§ Prompt:
Reproduce each entry below exactly, without omitting any.
◆ ◆ ◆ ◆
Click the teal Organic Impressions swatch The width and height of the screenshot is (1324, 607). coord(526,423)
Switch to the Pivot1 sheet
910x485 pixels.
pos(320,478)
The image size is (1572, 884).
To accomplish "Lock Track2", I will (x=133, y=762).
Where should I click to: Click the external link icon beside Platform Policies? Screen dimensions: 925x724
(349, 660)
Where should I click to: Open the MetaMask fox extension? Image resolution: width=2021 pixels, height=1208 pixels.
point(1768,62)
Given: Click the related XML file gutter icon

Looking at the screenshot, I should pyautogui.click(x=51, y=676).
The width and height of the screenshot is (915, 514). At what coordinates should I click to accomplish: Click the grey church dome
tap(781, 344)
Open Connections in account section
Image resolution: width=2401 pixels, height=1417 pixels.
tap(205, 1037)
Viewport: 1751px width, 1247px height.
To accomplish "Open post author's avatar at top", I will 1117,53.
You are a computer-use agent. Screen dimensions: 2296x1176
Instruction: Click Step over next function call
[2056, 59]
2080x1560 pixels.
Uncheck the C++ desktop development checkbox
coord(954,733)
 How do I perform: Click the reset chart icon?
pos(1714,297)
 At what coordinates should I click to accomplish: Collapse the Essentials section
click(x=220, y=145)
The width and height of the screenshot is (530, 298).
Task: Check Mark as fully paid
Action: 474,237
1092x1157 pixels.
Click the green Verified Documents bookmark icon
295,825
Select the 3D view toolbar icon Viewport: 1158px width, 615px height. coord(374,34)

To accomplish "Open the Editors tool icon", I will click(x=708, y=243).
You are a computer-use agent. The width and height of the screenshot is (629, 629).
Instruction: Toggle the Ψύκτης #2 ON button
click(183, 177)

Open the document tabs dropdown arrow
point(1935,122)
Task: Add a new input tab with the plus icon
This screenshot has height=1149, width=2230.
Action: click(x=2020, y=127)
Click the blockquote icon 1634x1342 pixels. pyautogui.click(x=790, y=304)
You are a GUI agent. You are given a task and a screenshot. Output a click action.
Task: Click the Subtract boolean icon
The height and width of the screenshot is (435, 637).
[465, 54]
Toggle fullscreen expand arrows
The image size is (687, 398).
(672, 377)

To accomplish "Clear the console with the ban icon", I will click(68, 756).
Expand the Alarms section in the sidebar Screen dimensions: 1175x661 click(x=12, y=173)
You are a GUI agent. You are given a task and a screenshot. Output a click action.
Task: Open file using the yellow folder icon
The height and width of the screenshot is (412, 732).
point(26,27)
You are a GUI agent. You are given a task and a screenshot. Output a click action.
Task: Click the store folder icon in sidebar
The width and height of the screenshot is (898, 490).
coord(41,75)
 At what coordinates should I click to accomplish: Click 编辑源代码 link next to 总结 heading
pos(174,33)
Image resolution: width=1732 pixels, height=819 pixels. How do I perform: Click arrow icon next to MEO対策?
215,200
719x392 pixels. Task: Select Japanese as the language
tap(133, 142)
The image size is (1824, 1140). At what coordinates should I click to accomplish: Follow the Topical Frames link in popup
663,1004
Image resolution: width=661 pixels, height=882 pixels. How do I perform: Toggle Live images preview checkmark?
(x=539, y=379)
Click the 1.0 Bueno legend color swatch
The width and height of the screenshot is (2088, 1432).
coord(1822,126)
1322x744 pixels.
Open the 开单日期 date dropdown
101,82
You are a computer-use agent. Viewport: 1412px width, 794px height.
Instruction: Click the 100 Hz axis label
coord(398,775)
◆ ◆ ◆ ◆
§ Reply:
Click the teal Organic Impressions swatch The width and height of the screenshot is (1324, 607). coord(526,423)
Switch to the Pivot1 sheet
910x485 pixels.
pos(320,478)
The image size is (1572, 884).
To accomplish "Lock Track2", I will (x=133, y=762).
Where should I click to: Click the external link icon beside Platform Policies? Screen dimensions: 925x724
(349, 660)
Where should I click to: Open the MetaMask fox extension? Image resolution: width=2021 pixels, height=1208 pixels.
point(1768,62)
Given: Click the related XML file gutter icon

Looking at the screenshot, I should pyautogui.click(x=51, y=676).
The width and height of the screenshot is (915, 514). At what coordinates should I click to accomplish: Click the grey church dome
tap(781, 344)
Open Connections in account section
Image resolution: width=2401 pixels, height=1417 pixels.
tap(205, 1037)
Viewport: 1751px width, 1247px height.
To accomplish "Open post author's avatar at top", I will 1117,53.
You are a computer-use agent. Screen dimensions: 2296x1176
Instruction: Click Step over next function call
[2056, 59]
2080x1560 pixels.
Uncheck the C++ desktop development checkbox
coord(954,733)
 How do I perform: Click the reset chart icon?
pos(1714,297)
 At what coordinates should I click to accomplish: Collapse the Essentials section
click(x=220, y=145)
The width and height of the screenshot is (530, 298).
Task: Check Mark as fully paid
Action: 474,237
1092x1157 pixels.
Click the green Verified Documents bookmark icon
295,825
Select the 3D view toolbar icon Viewport: 1158px width, 615px height. coord(374,34)

To accomplish "Open the Editors tool icon", I will click(x=708, y=243).
You are a computer-use agent. The width and height of the screenshot is (629, 629).
Instruction: Toggle the Ψύκτης #2 ON button
click(183, 177)

Open the document tabs dropdown arrow
point(1935,122)
Task: Add a new input tab with the plus icon
This screenshot has height=1149, width=2230.
Action: click(x=2020, y=127)
Click the blockquote icon 1634x1342 pixels. pyautogui.click(x=790, y=304)
You are a GUI agent. You are given a task and a screenshot. Output a click action.
Task: Click the Subtract boolean icon
The height and width of the screenshot is (435, 637).
[465, 54]
Toggle fullscreen expand arrows
The image size is (687, 398).
(672, 377)

To accomplish "Clear the console with the ban icon", I will click(68, 756).
Expand the Alarms section in the sidebar Screen dimensions: 1175x661 click(x=12, y=173)
You are a GUI agent. You are given a task and a screenshot. Output a click action.
Task: Open file using the yellow folder icon
The height and width of the screenshot is (412, 732).
point(26,27)
You are a GUI agent. You are given a task and a screenshot. Output a click action.
Task: Click the store folder icon in sidebar
The width and height of the screenshot is (898, 490).
coord(41,75)
 At what coordinates should I click to accomplish: Click 编辑源代码 link next to 总结 heading
pos(174,33)
Image resolution: width=1732 pixels, height=819 pixels. How do I perform: Click arrow icon next to MEO対策?
215,200
719x392 pixels. Task: Select Japanese as the language
tap(133, 142)
The image size is (1824, 1140). At what coordinates should I click to accomplish: Follow the Topical Frames link in popup
663,1004
Image resolution: width=661 pixels, height=882 pixels. How do I perform: Toggle Live images preview checkmark?
(x=539, y=379)
Click the 1.0 Bueno legend color swatch
The width and height of the screenshot is (2088, 1432).
coord(1822,126)
1322x744 pixels.
Open the 开单日期 date dropdown
101,82
You are a computer-use agent. Viewport: 1412px width, 794px height.
Instruction: Click the 100 Hz axis label
coord(398,775)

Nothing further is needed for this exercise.